This morning I spoke briefly with Joe Catenacci about the legacy of North Carolina Congressman Walter Jones (1943- 2019). When I first moved to this state somebody asked me who I admired in North Carolina politics? I immediately responded with Walter Jones. Not necessarily because I agreed with him the most but because I saw him as somebody who was reflective and sensitive, particularly to the pain of his constituents. He told the AP about what attending funerals of the fallen from the wars after 9/11 had done to him: “I want them to know that my heart aches as their heart aches.” It was the infamous trench poet Wilfred Owen who once wrote, “Those who feel most for others suffer most in war.”
This video of Jones speaking about the display of fallen service members from Camp Lejeune outside of his office certainly speaks to a different kind of lawmaker.
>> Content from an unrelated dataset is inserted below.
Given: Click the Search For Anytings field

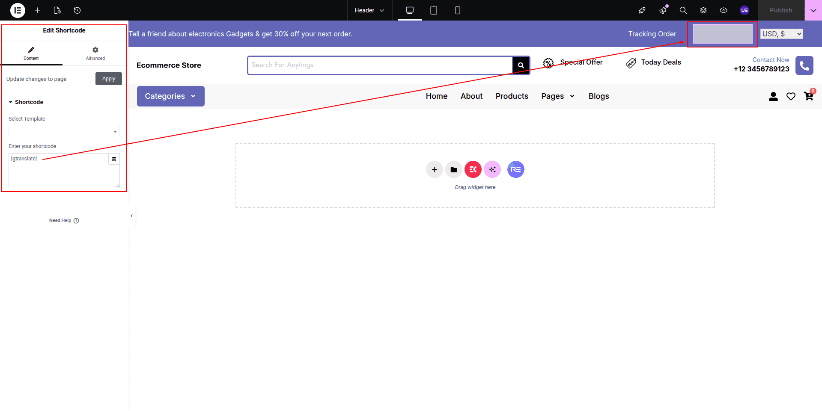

He was obviously somebody who was principled and was willing to buck his own party. His commitment to sounding the alarm on our debt and federal spending was a constant reminder that overall, the Republican Party in Washington D.C. has abandoned fiscal sanity. They don’t have the courage to govern as principled men and women and are willing to sacrifice future generations instead of focusing on much-needed belt-tightening. Their careers come before moral courage.
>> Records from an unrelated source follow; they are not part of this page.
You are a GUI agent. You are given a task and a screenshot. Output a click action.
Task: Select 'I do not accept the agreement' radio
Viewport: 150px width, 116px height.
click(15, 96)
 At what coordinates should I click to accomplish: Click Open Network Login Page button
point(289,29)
I was told on several occasions by some people in this state that Jones didn’t matter that much in Washington. He didn’t get things done because he wasn’t in good with Republican Party leadership. Of course, the part of not getting things done wasn’t true. He was continually willing to stand up to corruption and entrenched power in his own party as I’ve pointed out on this blog before. In this era of spending binges, his witness to the lunacy of more federal spending increases was more than enough.
Finally, his legacy is strong because he was willing to go against the grain and not just be a pretend conservative or one of convenience. If you agreed with him or not, you knew his vote wasn’t for sale. In Washington, we are desperately in need of more lawmakers like that, who look at the spending and much of the status quo and say, “I have the courage to change things.”